Writing in the Harvard Business Review, Ali Furman and Paul Leinwand say that GLP-1 medicines are influencing far more than just physical health and appearance:
“Based on early signals, GLP-1s may be catalyzing a behavioral and economic shift that’s on par with major technological breakthroughs. Consumer interest in Ozempic, for example, has scaled faster than search trends for the iPhone and many other popular tech products. But unlike those digital innovations, this disruption is physiological. A transformation that begins with biology is now cascading across categories once siloed from healthcare, potentially blurring the lines between industries like food, wellness, beauty, retail, and travel.”
This is disruptive innovation with effects well beyond healthcare.
Household Spending
Furman and Leinwand are marketing and business strategists at PwC (PricewaterhouseCoopers). So naturally, they start with the shifts in household spending that have come with the adoption of these medicines. It has been considerable already.
In their analysis of spending habits, they see a six to eight percent decline in grocery purchases for households where a GLP-1 user is the household food buyer. Food is typically a stable spending category, so this is an epic change. But the quality of food purchasing is changing as well. Calorie-dense and convenience items are moving less, while functional and more nutritious items are moving more.
This is already prompting a shift in food marketing.
Identities and Priorities
The changes afoot go well beyond food, though.
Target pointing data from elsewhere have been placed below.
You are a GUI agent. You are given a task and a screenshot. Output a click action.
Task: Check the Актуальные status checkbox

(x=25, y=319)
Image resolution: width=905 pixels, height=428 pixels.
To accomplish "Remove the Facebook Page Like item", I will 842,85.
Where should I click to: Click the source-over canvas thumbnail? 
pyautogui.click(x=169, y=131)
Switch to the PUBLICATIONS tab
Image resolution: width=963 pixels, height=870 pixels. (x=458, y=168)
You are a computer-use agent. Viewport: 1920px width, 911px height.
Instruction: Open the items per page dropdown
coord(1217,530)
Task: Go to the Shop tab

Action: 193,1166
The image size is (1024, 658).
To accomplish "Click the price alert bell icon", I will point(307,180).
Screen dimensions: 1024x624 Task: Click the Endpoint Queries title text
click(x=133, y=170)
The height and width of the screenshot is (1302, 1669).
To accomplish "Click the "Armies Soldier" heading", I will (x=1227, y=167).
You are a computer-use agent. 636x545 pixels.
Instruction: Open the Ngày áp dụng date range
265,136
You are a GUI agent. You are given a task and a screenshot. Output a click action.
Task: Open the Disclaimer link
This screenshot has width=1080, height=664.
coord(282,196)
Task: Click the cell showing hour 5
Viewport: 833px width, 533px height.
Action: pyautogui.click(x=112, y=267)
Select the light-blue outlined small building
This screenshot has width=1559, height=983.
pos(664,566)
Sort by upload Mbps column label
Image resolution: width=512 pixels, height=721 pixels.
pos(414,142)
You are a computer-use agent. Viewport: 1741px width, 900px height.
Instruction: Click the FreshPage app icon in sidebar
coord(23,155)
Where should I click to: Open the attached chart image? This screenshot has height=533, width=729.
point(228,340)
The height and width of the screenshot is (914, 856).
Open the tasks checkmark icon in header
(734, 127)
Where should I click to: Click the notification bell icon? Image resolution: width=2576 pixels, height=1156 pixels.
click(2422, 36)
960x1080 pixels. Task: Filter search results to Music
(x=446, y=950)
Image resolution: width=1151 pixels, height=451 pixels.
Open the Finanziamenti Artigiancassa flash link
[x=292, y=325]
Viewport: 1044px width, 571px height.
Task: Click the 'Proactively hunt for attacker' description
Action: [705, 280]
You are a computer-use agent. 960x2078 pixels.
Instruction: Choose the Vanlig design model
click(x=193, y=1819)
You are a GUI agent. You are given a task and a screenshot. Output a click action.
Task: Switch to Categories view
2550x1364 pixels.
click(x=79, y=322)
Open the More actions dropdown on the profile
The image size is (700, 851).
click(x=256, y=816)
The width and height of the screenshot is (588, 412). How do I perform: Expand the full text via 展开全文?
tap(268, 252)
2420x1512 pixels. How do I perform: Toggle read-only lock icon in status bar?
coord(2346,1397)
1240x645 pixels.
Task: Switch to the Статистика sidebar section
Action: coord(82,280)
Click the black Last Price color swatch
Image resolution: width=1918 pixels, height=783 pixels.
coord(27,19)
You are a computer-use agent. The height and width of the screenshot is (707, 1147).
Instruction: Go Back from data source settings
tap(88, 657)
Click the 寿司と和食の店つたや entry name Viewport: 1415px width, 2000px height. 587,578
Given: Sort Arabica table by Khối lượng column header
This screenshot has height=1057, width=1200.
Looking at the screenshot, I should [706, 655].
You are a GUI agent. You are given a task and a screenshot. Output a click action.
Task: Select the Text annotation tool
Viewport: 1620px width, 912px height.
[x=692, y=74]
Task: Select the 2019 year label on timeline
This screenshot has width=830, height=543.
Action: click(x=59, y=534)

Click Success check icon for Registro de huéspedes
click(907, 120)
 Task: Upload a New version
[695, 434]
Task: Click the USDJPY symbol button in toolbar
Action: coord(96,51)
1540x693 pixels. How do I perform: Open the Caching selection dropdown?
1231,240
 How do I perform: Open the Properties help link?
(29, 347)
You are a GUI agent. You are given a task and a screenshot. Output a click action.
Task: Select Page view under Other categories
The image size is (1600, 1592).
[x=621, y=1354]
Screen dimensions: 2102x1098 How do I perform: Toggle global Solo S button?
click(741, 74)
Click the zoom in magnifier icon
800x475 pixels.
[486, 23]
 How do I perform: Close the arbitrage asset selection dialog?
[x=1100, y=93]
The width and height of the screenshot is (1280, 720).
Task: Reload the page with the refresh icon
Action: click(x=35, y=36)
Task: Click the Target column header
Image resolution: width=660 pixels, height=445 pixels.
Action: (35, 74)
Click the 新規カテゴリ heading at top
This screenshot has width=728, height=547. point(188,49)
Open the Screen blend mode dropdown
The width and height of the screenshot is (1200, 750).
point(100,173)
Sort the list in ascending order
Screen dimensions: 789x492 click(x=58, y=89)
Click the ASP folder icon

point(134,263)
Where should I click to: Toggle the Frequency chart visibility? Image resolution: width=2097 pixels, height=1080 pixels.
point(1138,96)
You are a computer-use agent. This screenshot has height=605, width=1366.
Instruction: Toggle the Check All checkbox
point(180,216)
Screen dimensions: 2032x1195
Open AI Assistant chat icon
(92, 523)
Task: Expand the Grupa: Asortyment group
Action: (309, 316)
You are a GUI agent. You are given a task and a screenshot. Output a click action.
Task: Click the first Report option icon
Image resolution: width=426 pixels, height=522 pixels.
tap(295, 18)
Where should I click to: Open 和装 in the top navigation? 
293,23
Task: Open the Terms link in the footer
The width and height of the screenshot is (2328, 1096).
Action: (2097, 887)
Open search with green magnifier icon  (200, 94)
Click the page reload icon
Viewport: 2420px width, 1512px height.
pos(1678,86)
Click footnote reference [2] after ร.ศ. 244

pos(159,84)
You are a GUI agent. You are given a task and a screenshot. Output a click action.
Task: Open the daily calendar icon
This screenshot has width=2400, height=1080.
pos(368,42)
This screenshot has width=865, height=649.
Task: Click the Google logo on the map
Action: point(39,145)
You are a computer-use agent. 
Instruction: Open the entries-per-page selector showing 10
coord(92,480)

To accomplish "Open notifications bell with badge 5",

Furman and Leinwand see evidence of effects on other consumer goods and services. Clothing purchases are up. A rise of four to five percent in spending is evident six months after adoption of a GLP-1. They describe this as more than just functional. It a signal of shifts in personal image and self-expression, they say. There are also effects on fitness, dining, and travel activities. And these industries are taking note.
More Than a Passing Trend
Of course, it remains unclear how far the utilization will extend for these medicines. In the present report, about 14% of households are currently using a GLP-1. Another 24% say they will consider doing so if the price comes down and convenient options proliferate.
In short, there is quite a bit of room for growth. With that growth will come economic disruption that would be easy to underestimate. Health systems – both insurers and providers – that think they can resist this are likely mistaken.
They risk making themselves irrelevant in the new order of things.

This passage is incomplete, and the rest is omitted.